What needs to be done
Find the line containing "Click the Contact Us button" in the entries; transcribe it and all remaining lines through the end, exactly as they appear, but not the pictures.

Supplied data
---

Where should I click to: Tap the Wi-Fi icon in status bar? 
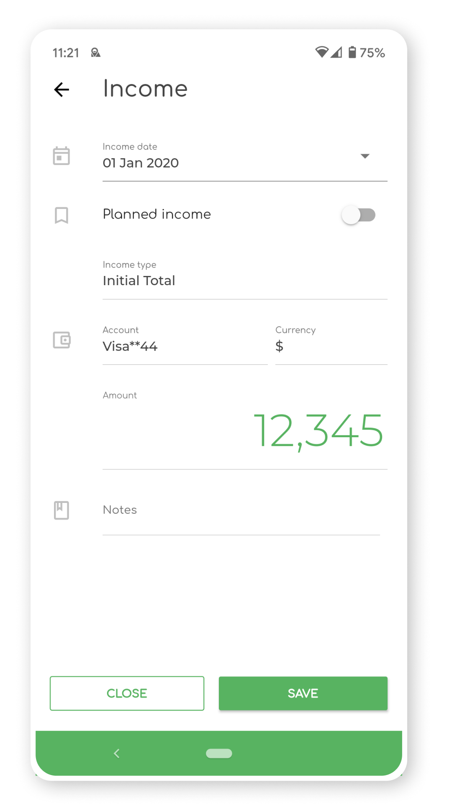click(x=322, y=52)

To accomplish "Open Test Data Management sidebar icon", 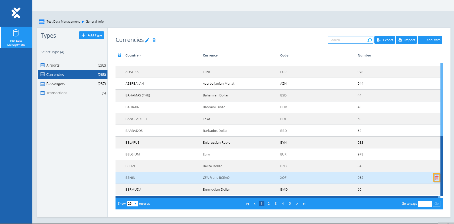I will pos(16,37).
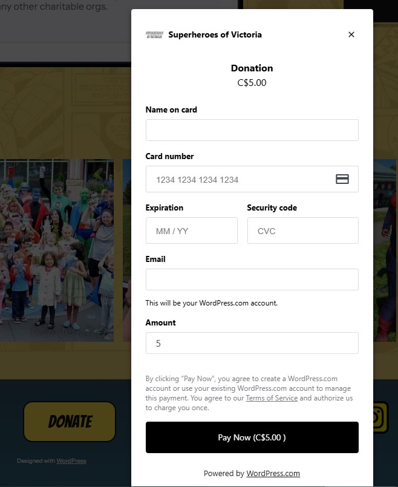Click the Donation heading in the dialog
Screen dimensions: 398x487
coord(252,68)
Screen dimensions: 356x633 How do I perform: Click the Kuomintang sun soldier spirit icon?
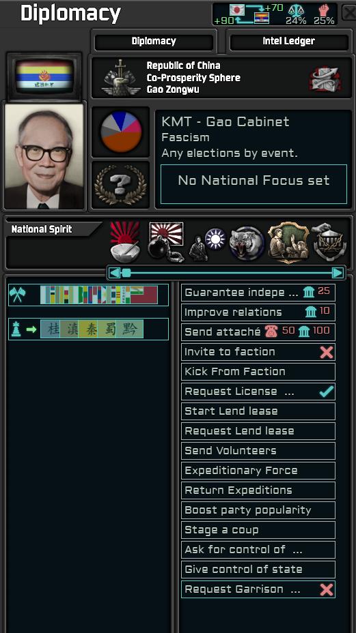point(208,244)
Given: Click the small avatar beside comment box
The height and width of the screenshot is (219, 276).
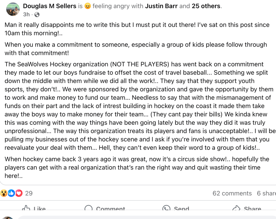Looking at the screenshot, I should (8, 218).
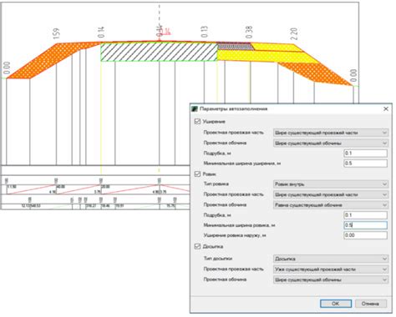Click the Минимальная ширина уширения field

(x=365, y=164)
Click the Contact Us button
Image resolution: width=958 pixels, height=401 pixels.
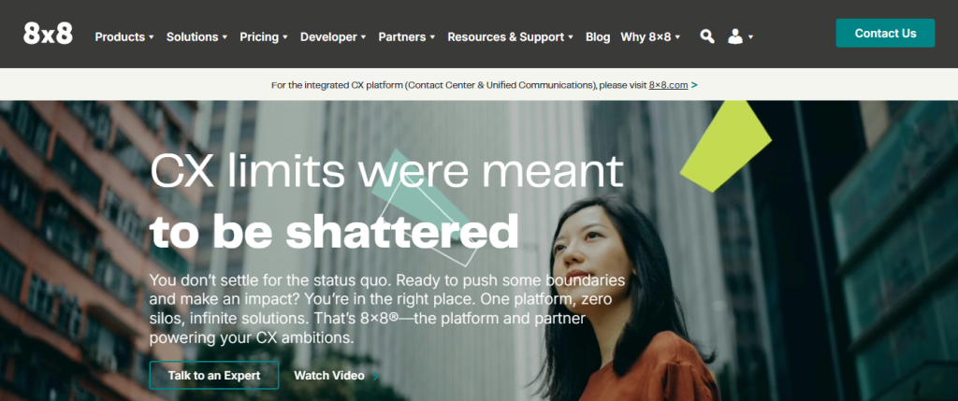885,33
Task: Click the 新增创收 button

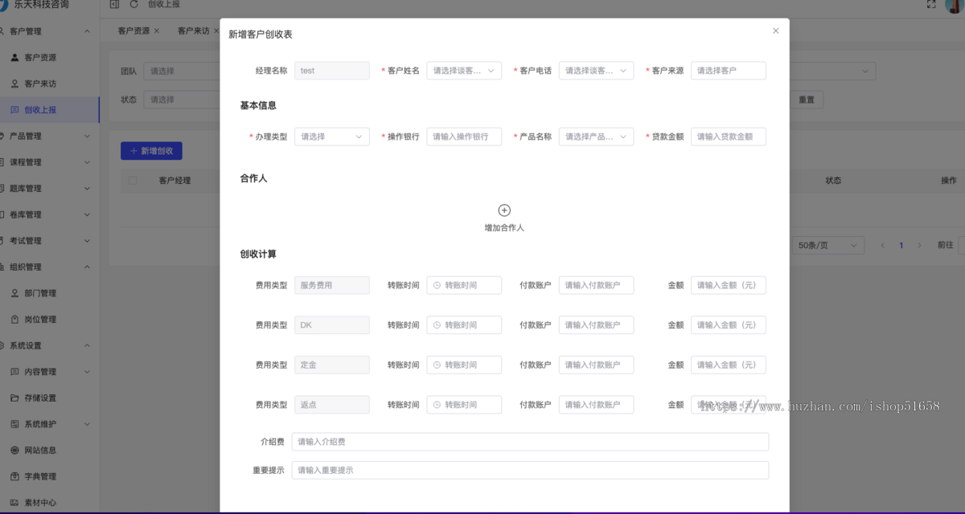Action: 151,151
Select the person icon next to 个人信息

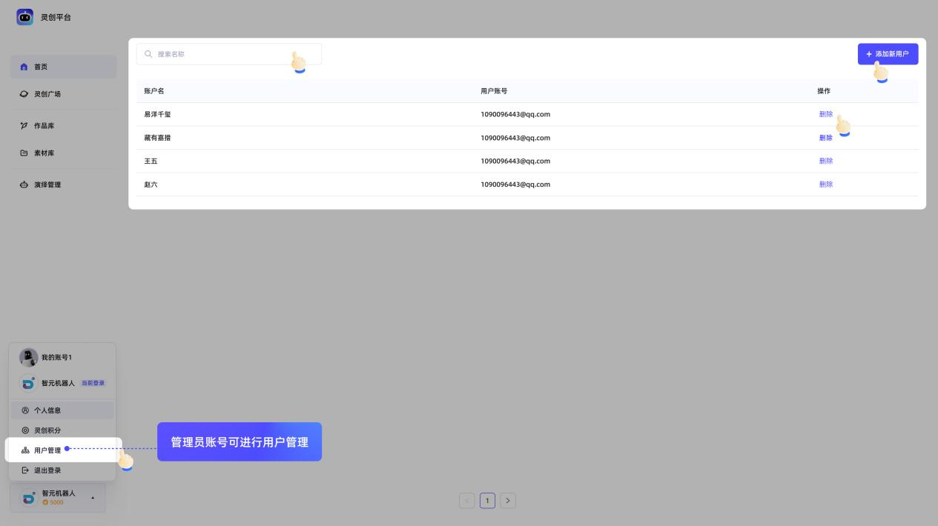click(x=27, y=410)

---

Your response
Click the Contact Us button
Image resolution: width=958 pixels, height=401 pixels.
885,33
Task: Click the 新增创收 button

Action: 151,151
Select the person icon next to 个人信息

click(x=27, y=410)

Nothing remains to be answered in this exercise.